__RECORDS SUPPLIED__.

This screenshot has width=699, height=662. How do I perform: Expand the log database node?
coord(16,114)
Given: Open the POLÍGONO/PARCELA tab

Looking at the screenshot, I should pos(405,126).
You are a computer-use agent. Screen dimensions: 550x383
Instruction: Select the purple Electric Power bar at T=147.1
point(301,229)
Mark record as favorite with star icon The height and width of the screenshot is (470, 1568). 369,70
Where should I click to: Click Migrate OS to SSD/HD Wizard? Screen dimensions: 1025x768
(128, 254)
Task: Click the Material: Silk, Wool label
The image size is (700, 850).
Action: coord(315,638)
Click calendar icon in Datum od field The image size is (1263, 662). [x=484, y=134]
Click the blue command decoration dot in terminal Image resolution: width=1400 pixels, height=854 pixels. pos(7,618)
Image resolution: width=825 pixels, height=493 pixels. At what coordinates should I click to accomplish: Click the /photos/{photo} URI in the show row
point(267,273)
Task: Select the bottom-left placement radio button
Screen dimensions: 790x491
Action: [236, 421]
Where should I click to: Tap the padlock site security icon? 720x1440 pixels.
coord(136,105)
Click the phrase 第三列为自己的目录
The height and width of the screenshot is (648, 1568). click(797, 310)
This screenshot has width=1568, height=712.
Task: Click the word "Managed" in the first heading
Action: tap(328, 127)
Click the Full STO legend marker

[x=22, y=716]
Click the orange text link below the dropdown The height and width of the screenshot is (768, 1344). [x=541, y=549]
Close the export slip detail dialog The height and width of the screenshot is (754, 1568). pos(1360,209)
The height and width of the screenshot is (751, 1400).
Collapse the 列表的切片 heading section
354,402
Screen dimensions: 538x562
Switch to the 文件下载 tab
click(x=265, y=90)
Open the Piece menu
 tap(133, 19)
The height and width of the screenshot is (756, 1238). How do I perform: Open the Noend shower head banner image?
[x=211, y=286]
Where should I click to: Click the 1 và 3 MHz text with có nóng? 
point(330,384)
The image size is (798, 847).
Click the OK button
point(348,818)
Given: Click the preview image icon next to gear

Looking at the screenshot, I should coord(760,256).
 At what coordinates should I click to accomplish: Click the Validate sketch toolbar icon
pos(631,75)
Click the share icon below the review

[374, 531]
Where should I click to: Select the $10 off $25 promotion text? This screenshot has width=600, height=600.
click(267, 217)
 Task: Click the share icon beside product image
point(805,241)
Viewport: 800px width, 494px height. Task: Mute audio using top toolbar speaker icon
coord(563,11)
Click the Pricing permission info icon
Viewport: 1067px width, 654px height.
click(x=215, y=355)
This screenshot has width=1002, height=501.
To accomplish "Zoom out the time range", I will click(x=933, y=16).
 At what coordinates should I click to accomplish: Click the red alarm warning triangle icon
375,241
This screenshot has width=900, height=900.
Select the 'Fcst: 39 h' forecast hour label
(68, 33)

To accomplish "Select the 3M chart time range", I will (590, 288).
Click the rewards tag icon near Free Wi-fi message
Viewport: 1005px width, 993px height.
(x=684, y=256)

__TASK STATEMENT__.
Using the listing above, reproduce each line without omission.

__REPLY TO THE EXERCISE__.
This screenshot has width=699, height=662. How do I perform: Expand the log database node?
coord(16,114)
Given: Open the POLÍGONO/PARCELA tab

Looking at the screenshot, I should pos(405,126).
You are a computer-use agent. Screen dimensions: 550x383
Instruction: Select the purple Electric Power bar at T=147.1
point(301,229)
Mark record as favorite with star icon The height and width of the screenshot is (470, 1568). 369,70
Where should I click to: Click Migrate OS to SSD/HD Wizard? Screen dimensions: 1025x768
(128, 254)
Task: Click the Material: Silk, Wool label
The image size is (700, 850).
Action: coord(315,638)
Click calendar icon in Datum od field The image size is (1263, 662). [x=484, y=134]
Click the blue command decoration dot in terminal Image resolution: width=1400 pixels, height=854 pixels. pos(7,618)
Image resolution: width=825 pixels, height=493 pixels. At what coordinates should I click to accomplish: Click the /photos/{photo} URI in the show row
point(267,273)
Task: Select the bottom-left placement radio button
Screen dimensions: 790x491
Action: [236, 421]
Where should I click to: Tap the padlock site security icon? 720x1440 pixels.
coord(136,105)
Click the phrase 第三列为自己的目录
The height and width of the screenshot is (648, 1568). click(797, 310)
This screenshot has width=1568, height=712.
Task: Click the word "Managed" in the first heading
Action: tap(328, 127)
Click the Full STO legend marker

[x=22, y=716]
Click the orange text link below the dropdown The height and width of the screenshot is (768, 1344). [x=541, y=549]
Close the export slip detail dialog The height and width of the screenshot is (754, 1568). pos(1360,209)
The height and width of the screenshot is (751, 1400).
Collapse the 列表的切片 heading section
354,402
Screen dimensions: 538x562
Switch to the 文件下载 tab
click(x=265, y=90)
Open the Piece menu
 tap(133, 19)
The height and width of the screenshot is (756, 1238). How do I perform: Open the Noend shower head banner image?
[x=211, y=286]
Where should I click to: Click the 1 và 3 MHz text with có nóng? 
point(330,384)
The image size is (798, 847).
Click the OK button
point(348,818)
Given: Click the preview image icon next to gear

Looking at the screenshot, I should coord(760,256).
 At what coordinates should I click to accomplish: Click the Validate sketch toolbar icon
pos(631,75)
Click the share icon below the review

[374, 531]
Where should I click to: Select the $10 off $25 promotion text? This screenshot has width=600, height=600.
click(267, 217)
 Task: Click the share icon beside product image
point(805,241)
Viewport: 800px width, 494px height. Task: Mute audio using top toolbar speaker icon
coord(563,11)
Click the Pricing permission info icon
Viewport: 1067px width, 654px height.
click(x=215, y=355)
This screenshot has width=1002, height=501.
To accomplish "Zoom out the time range", I will click(x=933, y=16).
 At what coordinates should I click to accomplish: Click the red alarm warning triangle icon
375,241
This screenshot has width=900, height=900.
Select the 'Fcst: 39 h' forecast hour label
(68, 33)

To accomplish "Select the 3M chart time range", I will (590, 288).
Click the rewards tag icon near Free Wi-fi message
Viewport: 1005px width, 993px height.
(x=684, y=256)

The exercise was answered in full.